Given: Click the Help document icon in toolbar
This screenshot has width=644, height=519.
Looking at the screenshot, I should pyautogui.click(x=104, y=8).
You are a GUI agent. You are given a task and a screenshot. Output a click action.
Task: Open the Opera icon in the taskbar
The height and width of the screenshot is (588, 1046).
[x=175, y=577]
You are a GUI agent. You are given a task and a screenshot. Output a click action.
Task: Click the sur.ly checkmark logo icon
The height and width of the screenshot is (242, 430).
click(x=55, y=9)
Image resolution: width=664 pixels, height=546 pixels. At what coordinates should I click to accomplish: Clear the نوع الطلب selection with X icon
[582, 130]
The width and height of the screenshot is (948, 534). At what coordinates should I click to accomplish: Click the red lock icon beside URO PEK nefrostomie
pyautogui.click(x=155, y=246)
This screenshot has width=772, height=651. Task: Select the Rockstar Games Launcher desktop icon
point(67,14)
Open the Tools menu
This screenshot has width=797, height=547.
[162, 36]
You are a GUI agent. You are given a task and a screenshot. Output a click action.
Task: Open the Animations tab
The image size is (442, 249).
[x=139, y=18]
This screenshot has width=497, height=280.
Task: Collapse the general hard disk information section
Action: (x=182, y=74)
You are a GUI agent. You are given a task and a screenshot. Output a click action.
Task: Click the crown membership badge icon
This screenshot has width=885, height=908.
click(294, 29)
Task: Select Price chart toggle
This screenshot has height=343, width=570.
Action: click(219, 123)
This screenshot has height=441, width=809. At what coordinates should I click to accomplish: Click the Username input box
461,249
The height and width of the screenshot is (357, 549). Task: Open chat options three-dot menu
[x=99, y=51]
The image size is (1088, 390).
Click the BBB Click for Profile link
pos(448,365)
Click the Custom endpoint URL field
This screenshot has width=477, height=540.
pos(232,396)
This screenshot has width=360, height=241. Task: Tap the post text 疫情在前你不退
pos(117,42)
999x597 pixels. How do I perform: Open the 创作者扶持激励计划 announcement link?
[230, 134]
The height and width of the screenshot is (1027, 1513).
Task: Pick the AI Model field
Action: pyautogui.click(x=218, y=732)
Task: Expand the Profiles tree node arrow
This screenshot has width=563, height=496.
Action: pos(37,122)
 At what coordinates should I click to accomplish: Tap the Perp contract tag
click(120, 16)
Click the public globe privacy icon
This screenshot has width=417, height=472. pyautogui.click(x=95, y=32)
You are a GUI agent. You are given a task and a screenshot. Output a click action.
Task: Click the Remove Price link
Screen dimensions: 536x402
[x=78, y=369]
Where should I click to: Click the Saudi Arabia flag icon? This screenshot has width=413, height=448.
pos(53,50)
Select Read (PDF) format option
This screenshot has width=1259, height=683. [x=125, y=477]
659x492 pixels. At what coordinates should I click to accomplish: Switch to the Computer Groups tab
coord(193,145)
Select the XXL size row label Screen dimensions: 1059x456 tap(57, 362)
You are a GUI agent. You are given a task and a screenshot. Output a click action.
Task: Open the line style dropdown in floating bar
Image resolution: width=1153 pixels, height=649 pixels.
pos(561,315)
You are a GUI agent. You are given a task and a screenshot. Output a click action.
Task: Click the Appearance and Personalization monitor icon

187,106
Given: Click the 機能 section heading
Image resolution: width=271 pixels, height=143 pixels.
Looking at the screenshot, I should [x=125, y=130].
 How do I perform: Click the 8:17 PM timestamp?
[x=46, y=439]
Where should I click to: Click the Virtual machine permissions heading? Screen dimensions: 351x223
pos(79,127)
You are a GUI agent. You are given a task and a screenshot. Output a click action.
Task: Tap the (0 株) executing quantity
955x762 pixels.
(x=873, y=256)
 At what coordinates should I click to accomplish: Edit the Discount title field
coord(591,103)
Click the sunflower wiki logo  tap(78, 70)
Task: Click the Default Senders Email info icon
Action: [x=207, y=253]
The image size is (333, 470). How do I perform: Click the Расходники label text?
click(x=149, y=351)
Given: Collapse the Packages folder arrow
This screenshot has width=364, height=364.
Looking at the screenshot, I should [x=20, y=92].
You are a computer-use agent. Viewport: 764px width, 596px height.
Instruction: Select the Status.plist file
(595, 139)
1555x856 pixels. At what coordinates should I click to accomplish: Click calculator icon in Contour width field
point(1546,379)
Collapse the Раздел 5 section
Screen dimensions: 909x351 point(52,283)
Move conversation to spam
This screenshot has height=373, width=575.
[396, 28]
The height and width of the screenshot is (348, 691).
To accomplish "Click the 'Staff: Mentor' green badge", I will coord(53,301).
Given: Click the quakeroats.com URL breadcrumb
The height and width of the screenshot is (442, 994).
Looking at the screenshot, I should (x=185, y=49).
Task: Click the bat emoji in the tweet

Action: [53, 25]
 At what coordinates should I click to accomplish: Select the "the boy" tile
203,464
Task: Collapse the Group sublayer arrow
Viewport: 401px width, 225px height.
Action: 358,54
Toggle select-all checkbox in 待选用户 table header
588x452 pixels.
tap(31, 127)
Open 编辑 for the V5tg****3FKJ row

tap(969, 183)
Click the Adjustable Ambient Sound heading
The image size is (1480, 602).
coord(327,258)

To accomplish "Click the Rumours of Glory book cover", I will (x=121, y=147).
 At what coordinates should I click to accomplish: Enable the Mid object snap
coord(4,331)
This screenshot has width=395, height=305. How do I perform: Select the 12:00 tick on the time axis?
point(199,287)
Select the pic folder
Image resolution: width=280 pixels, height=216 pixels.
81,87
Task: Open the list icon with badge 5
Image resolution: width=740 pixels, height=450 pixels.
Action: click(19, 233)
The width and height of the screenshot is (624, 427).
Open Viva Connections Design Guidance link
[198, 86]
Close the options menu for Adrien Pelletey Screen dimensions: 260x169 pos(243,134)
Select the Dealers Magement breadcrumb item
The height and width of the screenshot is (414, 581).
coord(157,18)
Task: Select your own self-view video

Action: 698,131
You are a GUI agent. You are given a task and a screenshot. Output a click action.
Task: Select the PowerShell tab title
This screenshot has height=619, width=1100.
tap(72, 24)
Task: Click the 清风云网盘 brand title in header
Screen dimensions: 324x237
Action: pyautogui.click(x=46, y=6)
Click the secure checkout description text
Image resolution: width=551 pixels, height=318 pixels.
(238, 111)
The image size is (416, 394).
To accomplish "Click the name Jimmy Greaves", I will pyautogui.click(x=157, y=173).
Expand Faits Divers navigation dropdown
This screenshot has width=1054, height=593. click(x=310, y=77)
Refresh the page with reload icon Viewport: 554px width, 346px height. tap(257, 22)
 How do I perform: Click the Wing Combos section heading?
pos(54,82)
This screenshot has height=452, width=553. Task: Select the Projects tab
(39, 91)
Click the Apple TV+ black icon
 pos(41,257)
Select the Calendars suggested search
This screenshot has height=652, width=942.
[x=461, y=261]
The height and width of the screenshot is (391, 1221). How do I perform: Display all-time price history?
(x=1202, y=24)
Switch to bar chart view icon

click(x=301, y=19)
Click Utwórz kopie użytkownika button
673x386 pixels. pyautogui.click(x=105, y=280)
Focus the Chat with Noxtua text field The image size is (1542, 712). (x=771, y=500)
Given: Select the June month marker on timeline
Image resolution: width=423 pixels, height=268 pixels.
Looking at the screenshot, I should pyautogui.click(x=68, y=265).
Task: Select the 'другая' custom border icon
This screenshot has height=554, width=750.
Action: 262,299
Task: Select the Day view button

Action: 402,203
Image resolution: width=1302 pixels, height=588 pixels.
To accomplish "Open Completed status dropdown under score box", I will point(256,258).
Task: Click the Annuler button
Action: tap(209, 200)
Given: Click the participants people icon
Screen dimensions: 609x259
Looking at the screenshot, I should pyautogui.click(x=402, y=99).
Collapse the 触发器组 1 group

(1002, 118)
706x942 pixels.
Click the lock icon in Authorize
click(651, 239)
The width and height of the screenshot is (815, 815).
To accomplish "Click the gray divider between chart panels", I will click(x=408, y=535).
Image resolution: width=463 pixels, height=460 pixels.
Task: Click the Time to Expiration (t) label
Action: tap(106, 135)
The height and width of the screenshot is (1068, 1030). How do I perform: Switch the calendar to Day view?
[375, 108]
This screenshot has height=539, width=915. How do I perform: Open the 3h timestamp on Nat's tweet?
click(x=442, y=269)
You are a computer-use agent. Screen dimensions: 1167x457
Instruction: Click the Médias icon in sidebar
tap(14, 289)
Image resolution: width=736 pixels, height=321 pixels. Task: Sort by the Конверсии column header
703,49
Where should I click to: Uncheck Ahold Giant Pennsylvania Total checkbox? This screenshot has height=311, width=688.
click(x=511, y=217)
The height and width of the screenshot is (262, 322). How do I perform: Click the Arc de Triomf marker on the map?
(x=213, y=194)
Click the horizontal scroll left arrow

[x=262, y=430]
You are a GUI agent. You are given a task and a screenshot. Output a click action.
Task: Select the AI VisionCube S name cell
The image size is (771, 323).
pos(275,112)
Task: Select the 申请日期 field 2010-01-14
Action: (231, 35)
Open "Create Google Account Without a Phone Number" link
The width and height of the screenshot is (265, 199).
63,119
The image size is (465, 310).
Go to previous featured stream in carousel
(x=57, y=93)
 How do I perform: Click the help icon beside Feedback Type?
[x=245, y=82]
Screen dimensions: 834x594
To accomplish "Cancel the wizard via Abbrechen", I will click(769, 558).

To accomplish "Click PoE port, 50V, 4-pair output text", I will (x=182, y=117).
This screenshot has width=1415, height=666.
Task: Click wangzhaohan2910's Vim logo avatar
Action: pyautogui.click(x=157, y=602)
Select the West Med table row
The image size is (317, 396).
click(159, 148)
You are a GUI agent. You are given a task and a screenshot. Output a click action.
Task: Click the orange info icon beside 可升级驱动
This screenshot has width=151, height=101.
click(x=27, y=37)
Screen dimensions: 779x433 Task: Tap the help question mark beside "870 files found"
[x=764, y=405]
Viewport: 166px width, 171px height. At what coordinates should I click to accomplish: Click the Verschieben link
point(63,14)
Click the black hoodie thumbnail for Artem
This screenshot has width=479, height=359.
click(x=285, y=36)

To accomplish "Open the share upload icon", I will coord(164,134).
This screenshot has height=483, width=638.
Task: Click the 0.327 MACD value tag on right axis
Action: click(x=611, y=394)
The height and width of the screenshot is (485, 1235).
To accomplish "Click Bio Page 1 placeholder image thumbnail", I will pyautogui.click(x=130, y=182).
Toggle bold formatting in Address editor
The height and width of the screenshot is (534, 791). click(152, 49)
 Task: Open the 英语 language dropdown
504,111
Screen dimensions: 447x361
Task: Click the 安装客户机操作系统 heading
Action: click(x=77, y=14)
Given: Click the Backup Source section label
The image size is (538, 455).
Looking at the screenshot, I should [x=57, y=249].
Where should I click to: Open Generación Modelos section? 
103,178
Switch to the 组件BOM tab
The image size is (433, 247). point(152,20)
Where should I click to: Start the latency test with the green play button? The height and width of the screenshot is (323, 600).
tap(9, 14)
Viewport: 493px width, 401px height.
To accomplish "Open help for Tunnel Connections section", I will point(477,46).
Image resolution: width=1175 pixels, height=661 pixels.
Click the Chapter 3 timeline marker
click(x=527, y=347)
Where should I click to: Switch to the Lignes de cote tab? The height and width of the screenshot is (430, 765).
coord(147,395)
☆ ☆ ☆ ☆
Write out each line above with the word "folder".

Given: Collapse the Packages folder arrow
Select the pic folder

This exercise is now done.